The cheese version of graceful aging makes its return this spring. For the third time, Hook’s Cheese will release a 20-year cheddar made at its Mineral Point factory. The company is taking orders now on its website, hookscheese.com, for cheese that will be available in May.
“When we sold some of this [batch] at 15, we thought it was really good so we set it aside for 20-year,” Hook says. “If a cheese isn’t good to begin with, you’d just get more bitter flavors as it got older. But as long as it’s a good cheese, it smooths out and gets almost creamy.”
This time around, the cheese will be white. Hook’s Cheese sells its cheddars in both white and orange, a color that comes with the addition of annatto. Annatto, a natural food coloring, adds the hue but doesn’t change the flavor.
The 20-year will also be full of the crunch that comes from the calcium lactate crystals that form over time as fats and proteins break down.
“Most people who like this cheese like all the crystals,” Hook says.
The cheese’s flavor changed quite a bit as it headed toward the legal drinking age.
“Typically with cheddars, when you get past five years, that acidic flavor goes away,” he says. “As it gets older, you get more mellow flavor and you think it would be the opposite.”
Hook knows a thing or two about aging cheese; the cheddars aren’t the only ones the company is maturing. Hook’s has some goudas that have aged three years and they’ll age some up to four years, Hook says. As goudas age, they become sweet with hints of caramel and full of crystals. The Hook’s Emmentaler has labels up to five years but has been aged as much as seven, Hook says, and has gained a real bite. Hook’s has parmesans and pecorinos that are seven years old, and also full of crystals.
The pandemic impacted what cheeses aged longer, Hook says. While cheese was a popular item as people hunkered down at home, Hook says, shoppers were less enthusiastic about sheep and goat’s milk cheeses in that time and the restaurant closures also cost cheesemakers business. That meant things like Hook’s Triple Play cheeses — made from the milk from cow, sheep and goat — didn’t sell as well.
“The Triple Play Extra Innings is almost 3 years right now,” he says. “It has all those crystals and almost gets sweeter like the gouda does. It typically ages 14 to 18 months and would have been all sold out by then but COVID changed everything.”

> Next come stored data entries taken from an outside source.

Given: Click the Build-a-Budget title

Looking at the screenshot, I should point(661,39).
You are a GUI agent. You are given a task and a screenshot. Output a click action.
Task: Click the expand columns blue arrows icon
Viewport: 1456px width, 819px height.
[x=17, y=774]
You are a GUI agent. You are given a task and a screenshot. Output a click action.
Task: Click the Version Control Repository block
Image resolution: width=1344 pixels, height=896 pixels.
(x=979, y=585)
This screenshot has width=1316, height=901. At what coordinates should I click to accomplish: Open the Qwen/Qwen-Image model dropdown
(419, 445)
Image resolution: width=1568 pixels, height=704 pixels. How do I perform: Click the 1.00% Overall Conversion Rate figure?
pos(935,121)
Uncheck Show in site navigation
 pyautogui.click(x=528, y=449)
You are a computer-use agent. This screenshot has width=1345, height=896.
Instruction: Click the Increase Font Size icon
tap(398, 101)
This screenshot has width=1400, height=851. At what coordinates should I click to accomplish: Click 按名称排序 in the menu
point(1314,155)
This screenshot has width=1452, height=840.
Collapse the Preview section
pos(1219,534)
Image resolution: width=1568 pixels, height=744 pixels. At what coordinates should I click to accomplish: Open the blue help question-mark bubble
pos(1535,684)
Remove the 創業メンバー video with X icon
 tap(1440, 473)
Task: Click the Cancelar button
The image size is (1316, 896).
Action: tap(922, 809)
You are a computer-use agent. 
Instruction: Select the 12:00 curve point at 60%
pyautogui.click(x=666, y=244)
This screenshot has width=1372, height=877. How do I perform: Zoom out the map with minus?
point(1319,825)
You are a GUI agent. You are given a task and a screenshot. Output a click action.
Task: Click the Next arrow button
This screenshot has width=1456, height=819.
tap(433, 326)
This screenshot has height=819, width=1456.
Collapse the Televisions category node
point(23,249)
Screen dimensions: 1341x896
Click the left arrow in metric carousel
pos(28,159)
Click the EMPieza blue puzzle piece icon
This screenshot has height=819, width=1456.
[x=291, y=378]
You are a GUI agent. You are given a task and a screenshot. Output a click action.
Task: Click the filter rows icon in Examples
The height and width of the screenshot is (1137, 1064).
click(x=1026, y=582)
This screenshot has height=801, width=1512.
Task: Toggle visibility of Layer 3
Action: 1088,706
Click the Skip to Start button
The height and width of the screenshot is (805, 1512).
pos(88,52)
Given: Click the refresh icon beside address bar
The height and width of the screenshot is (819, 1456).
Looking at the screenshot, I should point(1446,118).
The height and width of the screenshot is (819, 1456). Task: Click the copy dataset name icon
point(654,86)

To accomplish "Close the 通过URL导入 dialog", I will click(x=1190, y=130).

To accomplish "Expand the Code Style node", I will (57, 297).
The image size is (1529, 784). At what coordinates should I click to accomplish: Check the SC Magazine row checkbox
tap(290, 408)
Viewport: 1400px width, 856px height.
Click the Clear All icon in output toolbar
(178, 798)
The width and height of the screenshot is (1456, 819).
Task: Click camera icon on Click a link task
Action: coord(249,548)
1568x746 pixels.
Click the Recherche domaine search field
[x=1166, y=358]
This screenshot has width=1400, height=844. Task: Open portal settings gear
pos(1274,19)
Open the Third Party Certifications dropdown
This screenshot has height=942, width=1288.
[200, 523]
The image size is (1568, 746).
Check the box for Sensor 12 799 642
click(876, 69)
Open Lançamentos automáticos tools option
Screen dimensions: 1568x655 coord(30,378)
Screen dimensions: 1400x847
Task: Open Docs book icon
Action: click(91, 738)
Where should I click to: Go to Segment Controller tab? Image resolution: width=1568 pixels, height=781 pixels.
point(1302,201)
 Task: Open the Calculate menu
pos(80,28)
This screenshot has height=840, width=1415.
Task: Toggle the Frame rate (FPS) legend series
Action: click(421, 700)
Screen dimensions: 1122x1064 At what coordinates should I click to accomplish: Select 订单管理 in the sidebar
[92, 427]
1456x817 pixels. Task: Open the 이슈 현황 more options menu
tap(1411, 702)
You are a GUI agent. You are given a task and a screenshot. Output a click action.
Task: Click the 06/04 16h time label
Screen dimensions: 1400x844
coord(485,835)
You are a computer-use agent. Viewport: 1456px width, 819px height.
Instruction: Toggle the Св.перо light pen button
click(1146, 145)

Hook has been playing around with aging cheese for quite some time. He took a 10-year cheddar to an American Cheese Society contest in 2006 and it won first place; it remains the oldest cheese to win at a contest. He doesn’t generally take cheeses aged that long to contests now because it’s not an economical use of an expensive product. His 15-year cheddar made headlines in 2009, and it’s become a Hook’s staple ever since.
The 20-year debuted in 2015. The 450 pounds of it sold out pre-order in six days. He made another 560 pounds for release in spring 2020, when people had ordered in Before Times — December 2019 and January 2020. When the pandemic hit that spring, Hook let people out of their commitment to their order that cost $209 a pound (most people order a quarter-pound chunk for around $50). About 40 pounds’ worth of orders were canceled, Hook says, but the cheese still sold out with its waiting list and Dane County Farmers’ Market sales.
This time, Hook is selling twice what he has made in the past — 1,000 pounds that will also sell at $209 a pound. Like in past years, he’s giving away half the profits, this time to Little John’s Kitchen, the Fitchburg-based community kitchen and meal service. Little John’s is fundraising for its permanent facility scheduled to open by the end of 2024 and in the meantime is seeking a temporary production facility.
The first batch of 20-year cheddar created a $40,000 donation to the Babcock Hall renovation at UW-Madison. The 2020 cheese benefited the Dairy Innovation Hub, a collaboration between the state and three of the state universities’ agriculture programs (Madison, River Falls, Platteville).
“We donate half of it because the Wisconsin dairy industry has been so great to us,” Hook says. “We have to give back, right?”